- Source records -

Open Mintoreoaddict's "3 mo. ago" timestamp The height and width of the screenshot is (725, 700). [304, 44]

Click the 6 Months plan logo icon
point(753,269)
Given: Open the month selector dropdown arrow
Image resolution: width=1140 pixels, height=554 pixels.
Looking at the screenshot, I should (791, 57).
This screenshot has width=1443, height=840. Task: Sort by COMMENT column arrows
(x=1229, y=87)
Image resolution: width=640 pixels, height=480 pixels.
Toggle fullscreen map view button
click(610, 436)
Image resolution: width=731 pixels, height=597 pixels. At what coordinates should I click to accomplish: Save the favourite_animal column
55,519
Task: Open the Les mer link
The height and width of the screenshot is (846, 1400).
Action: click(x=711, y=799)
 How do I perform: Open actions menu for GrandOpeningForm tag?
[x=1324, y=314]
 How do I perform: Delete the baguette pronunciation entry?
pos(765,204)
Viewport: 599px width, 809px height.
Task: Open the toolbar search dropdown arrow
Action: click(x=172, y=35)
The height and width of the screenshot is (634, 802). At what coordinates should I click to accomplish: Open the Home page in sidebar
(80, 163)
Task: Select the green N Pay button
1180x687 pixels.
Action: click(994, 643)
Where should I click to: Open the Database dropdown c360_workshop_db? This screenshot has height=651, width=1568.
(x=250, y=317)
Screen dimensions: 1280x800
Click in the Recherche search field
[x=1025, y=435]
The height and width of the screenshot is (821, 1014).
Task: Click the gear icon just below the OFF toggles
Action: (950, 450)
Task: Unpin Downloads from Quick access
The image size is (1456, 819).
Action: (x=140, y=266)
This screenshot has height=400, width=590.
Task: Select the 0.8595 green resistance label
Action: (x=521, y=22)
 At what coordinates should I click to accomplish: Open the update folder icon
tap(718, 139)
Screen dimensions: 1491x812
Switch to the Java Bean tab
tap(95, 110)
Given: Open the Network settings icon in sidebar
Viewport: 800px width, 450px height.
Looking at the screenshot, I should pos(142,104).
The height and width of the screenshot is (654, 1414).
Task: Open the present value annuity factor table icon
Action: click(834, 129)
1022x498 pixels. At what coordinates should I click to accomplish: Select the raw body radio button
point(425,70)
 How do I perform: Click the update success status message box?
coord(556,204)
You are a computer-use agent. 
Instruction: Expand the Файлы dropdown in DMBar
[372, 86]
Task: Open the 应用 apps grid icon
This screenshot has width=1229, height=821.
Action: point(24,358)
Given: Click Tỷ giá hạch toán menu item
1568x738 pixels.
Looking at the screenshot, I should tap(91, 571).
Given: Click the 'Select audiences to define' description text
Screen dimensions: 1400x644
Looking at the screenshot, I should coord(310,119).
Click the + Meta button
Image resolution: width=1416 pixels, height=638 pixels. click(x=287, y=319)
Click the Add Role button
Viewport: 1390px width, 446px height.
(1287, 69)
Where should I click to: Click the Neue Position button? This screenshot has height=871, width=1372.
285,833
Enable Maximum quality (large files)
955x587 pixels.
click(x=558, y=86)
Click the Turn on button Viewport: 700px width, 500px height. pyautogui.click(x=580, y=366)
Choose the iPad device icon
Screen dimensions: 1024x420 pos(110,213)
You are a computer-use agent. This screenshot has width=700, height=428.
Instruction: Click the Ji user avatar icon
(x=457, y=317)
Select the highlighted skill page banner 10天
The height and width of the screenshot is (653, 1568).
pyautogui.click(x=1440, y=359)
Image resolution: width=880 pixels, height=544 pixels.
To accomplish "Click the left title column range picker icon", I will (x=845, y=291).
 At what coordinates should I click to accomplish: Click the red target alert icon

- PROBLEM DESCRIPTION -
Repeat the data exactly as it was given above.

- SOLUTION FOR THIS TASK -
Open Mintoreoaddict's "3 mo. ago" timestamp The height and width of the screenshot is (725, 700). [304, 44]

Click the 6 Months plan logo icon
point(753,269)
Given: Open the month selector dropdown arrow
Image resolution: width=1140 pixels, height=554 pixels.
Looking at the screenshot, I should (791, 57).
This screenshot has width=1443, height=840. Task: Sort by COMMENT column arrows
(x=1229, y=87)
Image resolution: width=640 pixels, height=480 pixels.
Toggle fullscreen map view button
click(610, 436)
Image resolution: width=731 pixels, height=597 pixels. At what coordinates should I click to accomplish: Save the favourite_animal column
55,519
Task: Open the Les mer link
The height and width of the screenshot is (846, 1400).
Action: click(x=711, y=799)
 How do I perform: Open actions menu for GrandOpeningForm tag?
[x=1324, y=314]
 How do I perform: Delete the baguette pronunciation entry?
pos(765,204)
Viewport: 599px width, 809px height.
Task: Open the toolbar search dropdown arrow
Action: click(x=172, y=35)
The height and width of the screenshot is (634, 802). At what coordinates should I click to accomplish: Open the Home page in sidebar
(80, 163)
Task: Select the green N Pay button
1180x687 pixels.
Action: click(994, 643)
Where should I click to: Open the Database dropdown c360_workshop_db? This screenshot has height=651, width=1568.
(x=250, y=317)
Screen dimensions: 1280x800
Click in the Recherche search field
[x=1025, y=435]
The height and width of the screenshot is (821, 1014).
Task: Click the gear icon just below the OFF toggles
Action: (950, 450)
Task: Unpin Downloads from Quick access
The image size is (1456, 819).
Action: (x=140, y=266)
This screenshot has height=400, width=590.
Task: Select the 0.8595 green resistance label
Action: (x=521, y=22)
 At what coordinates should I click to accomplish: Open the update folder icon
tap(718, 139)
Screen dimensions: 1491x812
Switch to the Java Bean tab
tap(95, 110)
Given: Open the Network settings icon in sidebar
Viewport: 800px width, 450px height.
Looking at the screenshot, I should pos(142,104).
The height and width of the screenshot is (654, 1414).
Task: Open the present value annuity factor table icon
Action: click(834, 129)
1022x498 pixels. At what coordinates should I click to accomplish: Select the raw body radio button
point(425,70)
 How do I perform: Click the update success status message box?
coord(556,204)
You are a computer-use agent. 
Instruction: Expand the Файлы dropdown in DMBar
[372, 86]
Task: Open the 应用 apps grid icon
This screenshot has width=1229, height=821.
Action: point(24,358)
Given: Click Tỷ giá hạch toán menu item
1568x738 pixels.
Looking at the screenshot, I should tap(91, 571).
Given: Click the 'Select audiences to define' description text
Screen dimensions: 1400x644
Looking at the screenshot, I should coord(310,119).
Click the + Meta button
Image resolution: width=1416 pixels, height=638 pixels. click(x=287, y=319)
Click the Add Role button
Viewport: 1390px width, 446px height.
(1287, 69)
Where should I click to: Click the Neue Position button? This screenshot has height=871, width=1372.
285,833
Enable Maximum quality (large files)
955x587 pixels.
click(x=558, y=86)
Click the Turn on button Viewport: 700px width, 500px height. pyautogui.click(x=580, y=366)
Choose the iPad device icon
Screen dimensions: 1024x420 pos(110,213)
You are a computer-use agent. This screenshot has width=700, height=428.
Instruction: Click the Ji user avatar icon
(x=457, y=317)
Select the highlighted skill page banner 10天
The height and width of the screenshot is (653, 1568).
pyautogui.click(x=1440, y=359)
Image resolution: width=880 pixels, height=544 pixels.
To accomplish "Click the left title column range picker icon", I will (x=845, y=291).
 At what coordinates should I click to accomplish: Click the red target alert icon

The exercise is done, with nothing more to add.